Pytta came to me, and said, “I should not. You, who know, know we have been warned, and by a brother of the Emperor. Word spreads far and wide, young fascination. You would not have thought how much trouble! But, however, I think your trouble is sometimes mischief.  Yes…I think the Giver designs more upon you than you will humbly admit. Not good, my dear!”

She teased now, a bit arch with the dignity of motherhood.

I smiled, and she said, “Perhaps you will come by great fortune. I have none of the gift, but I fear for you.” Blushing then. “I’m sorry. To speak of luck, when you are riding off tomorrow. Curse me!”

“I don’t.”

“This,” she said.

And left me. And so I found this, the bundle, to be a folded vest of fleece. She’d taken of her jewels and given me chains in fat links, rings with the green and red stones most prized.

She’d sewn these, to silently keep their places…

And why… Perhaps to Pytta’s mind, it was sentiment.

She had thought the cloth, with the story of the lovers, held Lom’s memory. I found the memory harsh. I found the rebuke (though His, not hers) deserved.

I laced them, my trinkets, by which I might bribe advantages, into a pouch, made fast so that it would always be under my belt.

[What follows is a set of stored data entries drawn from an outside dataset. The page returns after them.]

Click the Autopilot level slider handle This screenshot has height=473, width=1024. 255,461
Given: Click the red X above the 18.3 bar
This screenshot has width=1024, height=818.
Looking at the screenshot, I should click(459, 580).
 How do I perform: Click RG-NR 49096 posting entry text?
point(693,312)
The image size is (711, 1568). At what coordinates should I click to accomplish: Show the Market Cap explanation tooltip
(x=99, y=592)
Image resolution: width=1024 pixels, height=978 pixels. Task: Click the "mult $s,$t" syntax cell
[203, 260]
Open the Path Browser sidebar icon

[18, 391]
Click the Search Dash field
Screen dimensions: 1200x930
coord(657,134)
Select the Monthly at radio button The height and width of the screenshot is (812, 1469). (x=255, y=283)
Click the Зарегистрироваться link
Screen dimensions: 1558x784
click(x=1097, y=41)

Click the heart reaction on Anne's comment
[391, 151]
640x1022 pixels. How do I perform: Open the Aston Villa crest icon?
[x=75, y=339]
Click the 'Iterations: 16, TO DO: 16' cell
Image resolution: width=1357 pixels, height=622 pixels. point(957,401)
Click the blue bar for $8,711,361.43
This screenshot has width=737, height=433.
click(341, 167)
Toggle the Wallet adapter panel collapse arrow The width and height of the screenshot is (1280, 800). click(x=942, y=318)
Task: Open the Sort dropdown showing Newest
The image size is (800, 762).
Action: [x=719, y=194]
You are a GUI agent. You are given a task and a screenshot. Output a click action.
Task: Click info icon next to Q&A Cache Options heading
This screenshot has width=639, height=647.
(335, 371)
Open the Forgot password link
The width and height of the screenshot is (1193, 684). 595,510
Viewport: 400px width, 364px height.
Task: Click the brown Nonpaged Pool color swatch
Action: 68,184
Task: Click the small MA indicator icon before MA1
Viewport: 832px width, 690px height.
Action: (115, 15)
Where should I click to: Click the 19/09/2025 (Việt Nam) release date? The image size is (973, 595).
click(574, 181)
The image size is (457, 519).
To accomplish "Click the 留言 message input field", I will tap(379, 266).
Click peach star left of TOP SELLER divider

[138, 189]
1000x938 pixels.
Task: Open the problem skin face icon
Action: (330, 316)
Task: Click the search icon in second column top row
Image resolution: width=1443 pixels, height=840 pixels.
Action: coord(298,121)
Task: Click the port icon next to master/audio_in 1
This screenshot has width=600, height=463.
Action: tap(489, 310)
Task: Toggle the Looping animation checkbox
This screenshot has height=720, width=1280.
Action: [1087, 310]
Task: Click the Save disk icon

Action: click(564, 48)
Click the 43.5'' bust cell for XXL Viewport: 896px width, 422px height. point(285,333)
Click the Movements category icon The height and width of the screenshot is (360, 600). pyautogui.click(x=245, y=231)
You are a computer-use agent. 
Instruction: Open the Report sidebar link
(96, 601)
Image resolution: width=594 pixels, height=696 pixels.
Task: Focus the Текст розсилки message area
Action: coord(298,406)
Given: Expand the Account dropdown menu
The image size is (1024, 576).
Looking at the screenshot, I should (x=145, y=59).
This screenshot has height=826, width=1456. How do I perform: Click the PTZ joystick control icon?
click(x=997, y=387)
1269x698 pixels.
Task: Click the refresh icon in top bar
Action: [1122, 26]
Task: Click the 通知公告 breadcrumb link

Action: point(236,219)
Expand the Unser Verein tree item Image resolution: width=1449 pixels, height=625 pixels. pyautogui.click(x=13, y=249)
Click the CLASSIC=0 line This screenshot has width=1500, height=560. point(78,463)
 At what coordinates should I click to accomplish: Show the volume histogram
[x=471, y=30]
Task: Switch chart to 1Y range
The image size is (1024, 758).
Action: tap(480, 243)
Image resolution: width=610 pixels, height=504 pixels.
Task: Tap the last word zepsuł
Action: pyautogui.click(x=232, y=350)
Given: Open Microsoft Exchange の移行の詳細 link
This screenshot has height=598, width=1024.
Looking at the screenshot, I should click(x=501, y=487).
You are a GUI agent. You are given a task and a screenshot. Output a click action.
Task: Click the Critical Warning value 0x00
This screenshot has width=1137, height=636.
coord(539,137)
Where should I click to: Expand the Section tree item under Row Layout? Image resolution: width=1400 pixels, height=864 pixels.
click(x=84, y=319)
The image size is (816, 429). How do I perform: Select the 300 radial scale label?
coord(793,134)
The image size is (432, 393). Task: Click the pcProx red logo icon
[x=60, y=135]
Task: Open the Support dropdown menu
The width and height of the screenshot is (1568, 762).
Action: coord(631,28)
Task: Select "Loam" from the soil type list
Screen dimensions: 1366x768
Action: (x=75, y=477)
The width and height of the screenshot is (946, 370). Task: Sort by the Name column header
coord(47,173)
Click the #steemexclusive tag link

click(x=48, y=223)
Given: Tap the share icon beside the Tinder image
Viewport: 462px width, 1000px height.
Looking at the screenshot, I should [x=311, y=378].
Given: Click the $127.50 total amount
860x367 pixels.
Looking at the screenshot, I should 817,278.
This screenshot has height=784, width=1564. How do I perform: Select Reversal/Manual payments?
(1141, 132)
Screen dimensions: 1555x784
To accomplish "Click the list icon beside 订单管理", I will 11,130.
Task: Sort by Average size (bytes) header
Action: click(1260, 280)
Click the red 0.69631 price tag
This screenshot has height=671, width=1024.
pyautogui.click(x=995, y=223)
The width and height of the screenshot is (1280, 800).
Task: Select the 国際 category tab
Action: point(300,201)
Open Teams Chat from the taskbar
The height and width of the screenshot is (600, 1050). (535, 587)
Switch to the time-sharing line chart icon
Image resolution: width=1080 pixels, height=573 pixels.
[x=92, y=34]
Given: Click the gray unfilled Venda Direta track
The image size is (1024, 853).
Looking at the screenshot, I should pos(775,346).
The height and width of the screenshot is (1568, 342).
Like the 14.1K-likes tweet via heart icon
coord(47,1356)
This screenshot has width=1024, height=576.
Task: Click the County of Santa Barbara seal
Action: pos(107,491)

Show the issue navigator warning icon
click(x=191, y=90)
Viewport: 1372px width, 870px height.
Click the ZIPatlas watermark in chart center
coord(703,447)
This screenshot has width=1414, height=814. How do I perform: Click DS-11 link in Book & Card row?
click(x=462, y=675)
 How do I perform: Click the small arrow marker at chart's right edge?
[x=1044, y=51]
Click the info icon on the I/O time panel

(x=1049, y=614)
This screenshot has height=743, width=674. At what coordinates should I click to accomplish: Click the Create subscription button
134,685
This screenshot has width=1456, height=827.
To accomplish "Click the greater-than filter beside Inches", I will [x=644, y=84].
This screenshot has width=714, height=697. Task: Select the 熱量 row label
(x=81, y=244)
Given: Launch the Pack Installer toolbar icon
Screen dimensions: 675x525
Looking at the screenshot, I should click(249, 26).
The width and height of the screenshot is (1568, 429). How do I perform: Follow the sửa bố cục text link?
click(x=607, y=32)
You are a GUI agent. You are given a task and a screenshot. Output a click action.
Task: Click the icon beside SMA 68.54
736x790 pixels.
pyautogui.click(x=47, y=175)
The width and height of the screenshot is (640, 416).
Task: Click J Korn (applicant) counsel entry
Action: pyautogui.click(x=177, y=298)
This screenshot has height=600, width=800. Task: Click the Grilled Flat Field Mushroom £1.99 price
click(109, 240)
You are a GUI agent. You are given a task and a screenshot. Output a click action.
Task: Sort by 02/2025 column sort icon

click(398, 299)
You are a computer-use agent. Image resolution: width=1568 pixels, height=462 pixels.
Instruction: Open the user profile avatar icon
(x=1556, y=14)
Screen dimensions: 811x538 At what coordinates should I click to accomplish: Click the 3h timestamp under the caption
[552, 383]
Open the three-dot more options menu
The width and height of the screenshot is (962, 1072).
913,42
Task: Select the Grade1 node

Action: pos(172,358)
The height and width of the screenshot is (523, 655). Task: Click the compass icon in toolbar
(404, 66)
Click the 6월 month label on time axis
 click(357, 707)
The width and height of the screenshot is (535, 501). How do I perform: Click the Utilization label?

Stol, also, had put in my basket his bag of game pieces. A board I could craft…with a knifepoint and level patch of earth. Would it be a challenge? Teaching the game, finding others to play with me.

Wosogo was with his prince. The captain of our mission, having duties of command, had not been chosen to instruct me. For that burden, I mean, and for knowing any word of my language. But one of our company did, a master of intendance, who kept most with his wagons at the rear. His understanding was less than Wosogo’s, but he would pass me, trotting from rear to fore, and when he passed, would grip Cuerpha’s halter, grin down at this small-statured creature.

“Far there.” Flinging a hand.

And today another gesture, removal of an object from a bag. I made to reach behind me, wondering.

No, he shook his head. “Vlan seh’le.”

He gave a shrug. He questioned.

“The Emperor’s seals, yes. There is a lord, a general of the province. No…let me not say province…”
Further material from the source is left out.